Perchè ci occupiamo della Casa delle Arti? Perchè è l’unica struttura del suo genere in tutto l’Agro-Atellano. Perchè è un potenziale centro culturale (con biblioteca, sala convegni e sala mostre) sfruttato solo in minima parte. Perchè per anni con scelte amministrative assurde si è fatto di tutto per renderla una cattedrale nel deserto: via l’associazionismo e che diventi il confino di impiegati e dirigenti sgraditi! Perchè negli ultimi due anni c’è stata (finalmente) una volontà amministrativa per farla rivivere e noi pensiamo che sia giunto il momento di concretizzare.
E’ innegabile che l’assessorato di Pastena ha riaperto le porte della Casa delle Arti all’associazionismo e la scelta è risultata vincente e produttiva, sono rinate nella struttura eventi come “Un libro, un vino” e si è tornati ad ospitare grandi scrittori da Lanzetta a Montesano, da Pascale ad Arminio. Si sono valorizzate attività che già esistevano come il Corso di Alfabetizzazione e lo Sportello per Migranti realizzate dai volontari del nostro Servizio Civile e si è vista la rinascita del Centro Studi Virgiliani con la collaborazione dell’Archeoclub. In altre parole le associazioni in generale (e lo Spaccio Culturale nello specifico) si sono trasformate da pericoli in risorse. L’attuale Assessore alla Cultura vuole proseguire sulla stessa linea ma insufficienze in organico di personale comunale ne mettono a rischio addirittura l’apertura.
Ecco perchè, volendo fare la nostra parte e contrariamente all’idea che molti politici (e qualche amministratore) hanno sull’associazionismo che si farebbero vive solo per battere cassa (o.O) abbiamo inviato al Dirigente e all’Assessore competente una proposta di gestione per la struttura. Questo permetterebbe alla Casa delle Arti di continuare a vivere, la gestione proposta è a carattere assolutamente gratuito e si riferisce all’apertura (anche pomeridiana) della struttura oltre a tutte le operazioni di gestione, catalogazione e prestito librario indispensabili per un’attività bibliotecaria, insomma quello che già attualmente ARCI Spaccio Culturale sta facendo per scongiurare l’apertura della struttura solo negli orari di ufficio.

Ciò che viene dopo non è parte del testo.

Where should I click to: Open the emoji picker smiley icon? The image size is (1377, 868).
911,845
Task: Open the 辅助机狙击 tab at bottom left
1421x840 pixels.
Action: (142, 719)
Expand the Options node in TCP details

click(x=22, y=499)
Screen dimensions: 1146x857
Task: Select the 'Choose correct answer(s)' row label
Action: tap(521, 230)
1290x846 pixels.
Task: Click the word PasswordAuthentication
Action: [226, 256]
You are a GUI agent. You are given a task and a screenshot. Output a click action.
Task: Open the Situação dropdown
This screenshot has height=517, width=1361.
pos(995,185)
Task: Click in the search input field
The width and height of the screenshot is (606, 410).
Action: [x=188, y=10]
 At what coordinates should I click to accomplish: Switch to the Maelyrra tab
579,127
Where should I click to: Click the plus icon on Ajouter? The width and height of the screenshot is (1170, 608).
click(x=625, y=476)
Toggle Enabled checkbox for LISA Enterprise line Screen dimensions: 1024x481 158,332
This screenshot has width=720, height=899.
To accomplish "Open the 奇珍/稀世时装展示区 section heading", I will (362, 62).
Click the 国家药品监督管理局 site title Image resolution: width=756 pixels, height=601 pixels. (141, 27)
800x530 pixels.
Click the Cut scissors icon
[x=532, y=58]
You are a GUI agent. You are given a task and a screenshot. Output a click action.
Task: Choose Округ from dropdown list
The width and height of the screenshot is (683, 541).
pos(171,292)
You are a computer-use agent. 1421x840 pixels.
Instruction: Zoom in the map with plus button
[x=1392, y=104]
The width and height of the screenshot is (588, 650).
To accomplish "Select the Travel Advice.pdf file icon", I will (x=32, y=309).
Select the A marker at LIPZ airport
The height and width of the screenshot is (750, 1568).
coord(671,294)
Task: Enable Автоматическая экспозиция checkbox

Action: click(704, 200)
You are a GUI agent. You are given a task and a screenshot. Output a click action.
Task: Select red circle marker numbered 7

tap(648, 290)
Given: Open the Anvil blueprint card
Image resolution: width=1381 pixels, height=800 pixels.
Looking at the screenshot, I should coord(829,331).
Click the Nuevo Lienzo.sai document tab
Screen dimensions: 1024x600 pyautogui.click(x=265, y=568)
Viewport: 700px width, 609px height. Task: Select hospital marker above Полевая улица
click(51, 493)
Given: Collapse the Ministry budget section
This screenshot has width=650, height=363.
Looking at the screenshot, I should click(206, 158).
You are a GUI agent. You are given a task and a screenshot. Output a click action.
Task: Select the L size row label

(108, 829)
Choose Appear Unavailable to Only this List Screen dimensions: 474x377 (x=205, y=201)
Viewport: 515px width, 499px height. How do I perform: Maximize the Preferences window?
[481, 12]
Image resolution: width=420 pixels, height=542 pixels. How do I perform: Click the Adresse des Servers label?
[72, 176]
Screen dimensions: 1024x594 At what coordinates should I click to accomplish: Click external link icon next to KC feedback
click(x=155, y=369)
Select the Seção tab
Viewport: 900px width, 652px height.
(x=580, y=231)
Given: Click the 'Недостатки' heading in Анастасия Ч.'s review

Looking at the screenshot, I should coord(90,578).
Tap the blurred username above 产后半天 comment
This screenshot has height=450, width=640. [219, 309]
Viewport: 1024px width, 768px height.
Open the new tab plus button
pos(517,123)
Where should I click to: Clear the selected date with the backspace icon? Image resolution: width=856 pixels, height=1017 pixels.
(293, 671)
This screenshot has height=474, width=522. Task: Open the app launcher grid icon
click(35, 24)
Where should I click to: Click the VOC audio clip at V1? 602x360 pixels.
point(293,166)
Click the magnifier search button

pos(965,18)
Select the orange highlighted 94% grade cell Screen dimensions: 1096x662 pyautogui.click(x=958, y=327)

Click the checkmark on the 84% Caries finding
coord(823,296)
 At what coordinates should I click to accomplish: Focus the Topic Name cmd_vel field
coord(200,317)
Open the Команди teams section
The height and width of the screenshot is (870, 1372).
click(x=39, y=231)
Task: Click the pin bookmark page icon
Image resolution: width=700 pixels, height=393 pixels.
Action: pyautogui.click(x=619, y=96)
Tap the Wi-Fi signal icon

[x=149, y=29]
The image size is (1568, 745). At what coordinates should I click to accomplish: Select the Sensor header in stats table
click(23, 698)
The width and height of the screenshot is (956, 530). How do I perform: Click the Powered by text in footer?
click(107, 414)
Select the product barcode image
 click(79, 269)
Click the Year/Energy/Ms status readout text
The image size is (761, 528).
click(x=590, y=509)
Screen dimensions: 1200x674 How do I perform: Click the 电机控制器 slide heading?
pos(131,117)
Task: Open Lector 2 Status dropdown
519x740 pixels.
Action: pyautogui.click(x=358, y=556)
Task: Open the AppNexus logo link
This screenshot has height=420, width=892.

Il Comune oltre ad usufruire di un servizio completo avrebbe anche la possibilità di sfruttare collocandoli in modo diverso il personale attualmente utilizzato che in una situazione di sottorganico com’è quella del Comune di Succivo non è cosa da poco.
La proposta sarà vagliata dalla Giunta ma già girano voci di avvoltoi avviliti e schifati dall’idea di una struttura gestita da Arci Succivo.
Noi restiamo in attesa fiduciosi perchè non vogliamo arrenderci all’idea che prevalga la linea di chi, pur di non ammettere l’efficienza di una gestione dal basso, concordata tra amministrazione, associazioni e utenti, preferisce vedere l’unico centro culturale polivalente dell’atellano sotto utilizzato e inefficiente.